◆ YOUR TASK: In the data below, switch every "GUI agent" to "screen assistant" and leave everything else unchanged.

◆ MATERIALS PROVIDED:
* * * * *

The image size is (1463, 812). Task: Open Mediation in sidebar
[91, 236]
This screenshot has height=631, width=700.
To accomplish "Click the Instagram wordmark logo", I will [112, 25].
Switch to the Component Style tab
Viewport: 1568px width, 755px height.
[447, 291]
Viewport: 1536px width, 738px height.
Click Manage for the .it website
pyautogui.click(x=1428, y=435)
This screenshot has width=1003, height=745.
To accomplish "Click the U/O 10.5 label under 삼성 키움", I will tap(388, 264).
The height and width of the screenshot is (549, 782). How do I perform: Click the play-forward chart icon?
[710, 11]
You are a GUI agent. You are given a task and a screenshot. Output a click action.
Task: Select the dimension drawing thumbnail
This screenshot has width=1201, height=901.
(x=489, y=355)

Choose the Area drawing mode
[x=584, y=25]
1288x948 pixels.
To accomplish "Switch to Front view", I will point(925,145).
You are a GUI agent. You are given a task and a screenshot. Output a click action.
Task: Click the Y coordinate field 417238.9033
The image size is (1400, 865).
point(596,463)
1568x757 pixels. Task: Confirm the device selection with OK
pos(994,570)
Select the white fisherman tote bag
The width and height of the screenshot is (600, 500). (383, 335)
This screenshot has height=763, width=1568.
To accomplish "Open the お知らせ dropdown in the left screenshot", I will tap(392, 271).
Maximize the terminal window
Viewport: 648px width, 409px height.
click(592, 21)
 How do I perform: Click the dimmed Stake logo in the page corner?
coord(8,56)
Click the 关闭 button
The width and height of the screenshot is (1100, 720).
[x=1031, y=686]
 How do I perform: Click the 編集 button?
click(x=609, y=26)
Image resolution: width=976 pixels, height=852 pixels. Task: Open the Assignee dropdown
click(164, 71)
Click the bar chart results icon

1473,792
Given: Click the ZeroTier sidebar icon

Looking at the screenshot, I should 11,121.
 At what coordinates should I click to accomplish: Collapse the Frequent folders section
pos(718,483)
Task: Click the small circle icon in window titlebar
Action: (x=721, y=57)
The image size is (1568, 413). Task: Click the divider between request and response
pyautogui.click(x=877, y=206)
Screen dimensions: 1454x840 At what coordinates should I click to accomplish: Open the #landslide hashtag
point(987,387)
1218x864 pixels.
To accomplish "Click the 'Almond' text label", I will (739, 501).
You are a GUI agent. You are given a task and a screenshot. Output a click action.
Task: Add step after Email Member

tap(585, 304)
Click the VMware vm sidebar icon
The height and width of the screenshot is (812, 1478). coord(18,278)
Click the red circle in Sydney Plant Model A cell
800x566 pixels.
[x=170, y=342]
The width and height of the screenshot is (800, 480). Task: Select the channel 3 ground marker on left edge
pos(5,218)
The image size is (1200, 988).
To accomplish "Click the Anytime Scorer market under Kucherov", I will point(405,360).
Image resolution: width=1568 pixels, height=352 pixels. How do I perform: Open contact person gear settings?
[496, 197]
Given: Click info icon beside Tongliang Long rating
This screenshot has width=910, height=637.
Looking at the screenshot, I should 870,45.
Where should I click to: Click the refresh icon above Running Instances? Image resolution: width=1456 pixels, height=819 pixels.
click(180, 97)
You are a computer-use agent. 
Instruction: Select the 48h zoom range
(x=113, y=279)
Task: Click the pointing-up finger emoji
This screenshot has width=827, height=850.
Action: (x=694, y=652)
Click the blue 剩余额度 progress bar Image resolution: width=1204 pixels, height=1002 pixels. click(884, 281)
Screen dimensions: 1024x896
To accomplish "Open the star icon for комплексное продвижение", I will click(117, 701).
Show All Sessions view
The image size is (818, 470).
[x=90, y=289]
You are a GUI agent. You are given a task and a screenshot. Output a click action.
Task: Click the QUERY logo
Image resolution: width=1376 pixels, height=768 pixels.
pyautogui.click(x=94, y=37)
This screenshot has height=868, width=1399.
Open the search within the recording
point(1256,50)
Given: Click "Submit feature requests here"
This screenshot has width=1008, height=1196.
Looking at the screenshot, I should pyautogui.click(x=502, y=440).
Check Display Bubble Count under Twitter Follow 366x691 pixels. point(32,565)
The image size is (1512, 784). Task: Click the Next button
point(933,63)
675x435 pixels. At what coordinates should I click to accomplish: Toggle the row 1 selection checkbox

* * * * *

◆ RESPONSE:
The image size is (1463, 812). Task: Open Mediation in sidebar
[91, 236]
This screenshot has height=631, width=700.
To accomplish "Click the Instagram wordmark logo", I will [112, 25].
Switch to the Component Style tab
Viewport: 1568px width, 755px height.
[447, 291]
Viewport: 1536px width, 738px height.
Click Manage for the .it website
pyautogui.click(x=1428, y=435)
This screenshot has width=1003, height=745.
To accomplish "Click the U/O 10.5 label under 삼성 키움", I will tap(388, 264).
The height and width of the screenshot is (549, 782). How do I perform: Click the play-forward chart icon?
[710, 11]
You are a screen assistant. You are given a task and a screenshot. Output a click action.
Task: Select the dimension drawing thumbnail
This screenshot has width=1201, height=901.
(x=489, y=355)

Choose the Area drawing mode
[x=584, y=25]
1288x948 pixels.
To accomplish "Switch to Front view", I will point(925,145).
You are a screen assistant. You are given a task and a screenshot. Output a click action.
Task: Click the Y coordinate field 417238.9033
The image size is (1400, 865).
point(596,463)
1568x757 pixels. Task: Confirm the device selection with OK
pos(994,570)
Select the white fisherman tote bag
The width and height of the screenshot is (600, 500). (383, 335)
This screenshot has height=763, width=1568.
To accomplish "Open the お知らせ dropdown in the left screenshot", I will tap(392, 271).
Maximize the terminal window
Viewport: 648px width, 409px height.
click(592, 21)
 How do I perform: Click the dimmed Stake logo in the page corner?
coord(8,56)
Click the 关闭 button
The width and height of the screenshot is (1100, 720).
[x=1031, y=686]
 How do I perform: Click the 編集 button?
click(x=609, y=26)
Image resolution: width=976 pixels, height=852 pixels. Task: Open the Assignee dropdown
click(164, 71)
Click the bar chart results icon

1473,792
Given: Click the ZeroTier sidebar icon

Looking at the screenshot, I should 11,121.
 At what coordinates should I click to accomplish: Collapse the Frequent folders section
pos(718,483)
Task: Click the small circle icon in window titlebar
Action: (x=721, y=57)
The image size is (1568, 413). Task: Click the divider between request and response
pyautogui.click(x=877, y=206)
Screen dimensions: 1454x840 At what coordinates should I click to accomplish: Open the #landslide hashtag
point(987,387)
1218x864 pixels.
To accomplish "Click the 'Almond' text label", I will (739, 501).
You are a screen assistant. You are given a task and a screenshot. Output a click action.
Task: Add step after Email Member

tap(585, 304)
Click the VMware vm sidebar icon
The height and width of the screenshot is (812, 1478). coord(18,278)
Click the red circle in Sydney Plant Model A cell
800x566 pixels.
[x=170, y=342]
The width and height of the screenshot is (800, 480). Task: Select the channel 3 ground marker on left edge
pos(5,218)
The image size is (1200, 988).
To accomplish "Click the Anytime Scorer market under Kucherov", I will point(405,360).
Image resolution: width=1568 pixels, height=352 pixels. How do I perform: Open contact person gear settings?
[496, 197]
Given: Click info icon beside Tongliang Long rating
This screenshot has width=910, height=637.
Looking at the screenshot, I should 870,45.
Where should I click to: Click the refresh icon above Running Instances? Image resolution: width=1456 pixels, height=819 pixels.
click(180, 97)
You are a computer-use agent. 
Instruction: Select the 48h zoom range
(x=113, y=279)
Task: Click the pointing-up finger emoji
This screenshot has width=827, height=850.
Action: (x=694, y=652)
Click the blue 剩余额度 progress bar Image resolution: width=1204 pixels, height=1002 pixels. click(884, 281)
Screen dimensions: 1024x896
To accomplish "Open the star icon for комплексное продвижение", I will click(117, 701).
Show All Sessions view
The image size is (818, 470).
[x=90, y=289]
You are a screen assistant. You are given a task and a screenshot. Output a click action.
Task: Click the QUERY logo
Image resolution: width=1376 pixels, height=768 pixels.
pyautogui.click(x=94, y=37)
This screenshot has height=868, width=1399.
Open the search within the recording
point(1256,50)
Given: Click "Submit feature requests here"
This screenshot has width=1008, height=1196.
Looking at the screenshot, I should pyautogui.click(x=502, y=440).
Check Display Bubble Count under Twitter Follow 366x691 pixels. point(32,565)
The image size is (1512, 784). Task: Click the Next button
point(933,63)
675x435 pixels. At what coordinates should I click to accomplish: Toggle the row 1 selection checkbox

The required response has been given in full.